The strategy could reduce the “devastation” of cardiovascular disease, diabetes and obesity, possibly boosting longevity, the authors wrote.
According to the findings reported on Journal the Lancet Diabetes & Endocrinology, people who followed the calorie-restriction diet for two years had a lower blood pressure, lower total cholesterol, lower risk of metabolic syndrome and improvements in insulin sensitivity.
The lead author of the study, Dr William E. Kraus a cardiologist and distinguished professor of medicine, and colleagues explained in their paper that some cardiometabolic markers such as cholesterol, blood pressure, and blood sugar can raise the risk of cardiovascular disease and cardiovascular death even when they are within ranges that healthcare professionals consider to be normal.
On the other hand, numerous studies have suggested that calorie restriction benefits both a person’s health span and life span. However, are these benefits due to weight loss?
The researchers started their new study from the hypothesis that it isn’t just losing weight, but also some other, more complex molecular mechanism that explains the benefits of calorie restriction for cardiometabolic health.
All the trial participants had an average body mass index (BMI) of between 22 and 27.9. To begin, the researchers randomly assigned them to one of two groups: one group reduced their caloric intake by 25 percent (the intervention group), and the other group did not change their caloric intake (the control group).
The participants in the intervention group ate three meals per day and were free to choose from six different meal plans. They also “attended group and individual counseling sessions for the first 6 months of the trial.” The study started in May 2007 and continued through to February 2010.
During this time, the remaining participants those in the control group continued to follow their regular diet.
Not all the participants in the intervention group managed to maintain a 25 percent calorie reduction throughout the study period, but they did reduce their intake by almost 12 percent, on average.

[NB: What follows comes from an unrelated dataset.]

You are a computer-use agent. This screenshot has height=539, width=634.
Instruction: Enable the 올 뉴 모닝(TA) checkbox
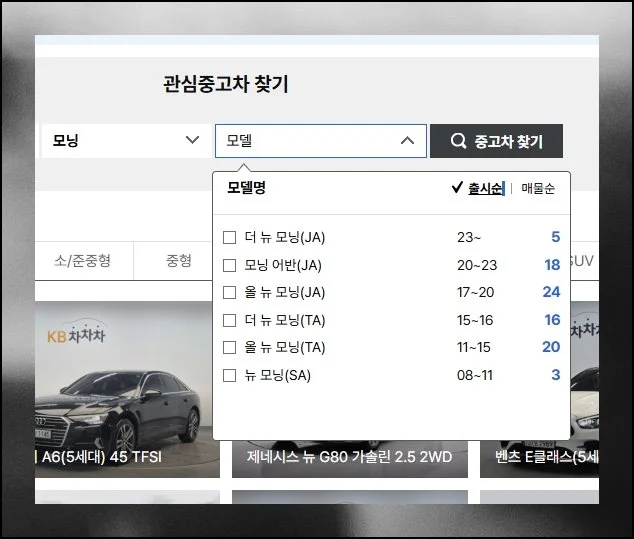[229, 347]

After the intervention, the participants in this group lost and maintained the loss of 10 percent of their weight 71 percent of which was fat mass. The calorie restriction resulted in significant cardiometabolic benefits.
Specifically, “Calorie restriction caused a persistent and significant reduction from baseline to 2 years of all measured conventional cardiometabolic risk factors,” wrote the authors. This included changes in low density lipoprotein cholesterol, high density lipoprotein (HDL) cholesterol, and systolic and diastolic blood pressure.
Also, “calorie restriction resulted in a significant improvement at 2 years in C-reactive protein.” This is a marker of inflammation that scientists have linked to heart disease, cancer, and cognitive decline. Insulin sensitivity and markers of metabolic syndrome also improved.
The benefits remained robust after Dr Kraus and team conducted a sensitivity analysis that adjusted the results for relative weight loss.
Dr William E. Kraus explained that “this shows that even a modification that is not as severe as what we used in this study could reduce the burden of diabetes and cardiovascular disease that we have in the United States.”
Dr Kraus also made it clear that his study examined biomarkers for a person’s health span, and he says that he and his colleagues were “impressed” by the “dramatic” improvements and “remarkably” positive effects that caloric restriction had on waist circumference, triglycerides, HDL cholesterol, glucose control, and blood pressure.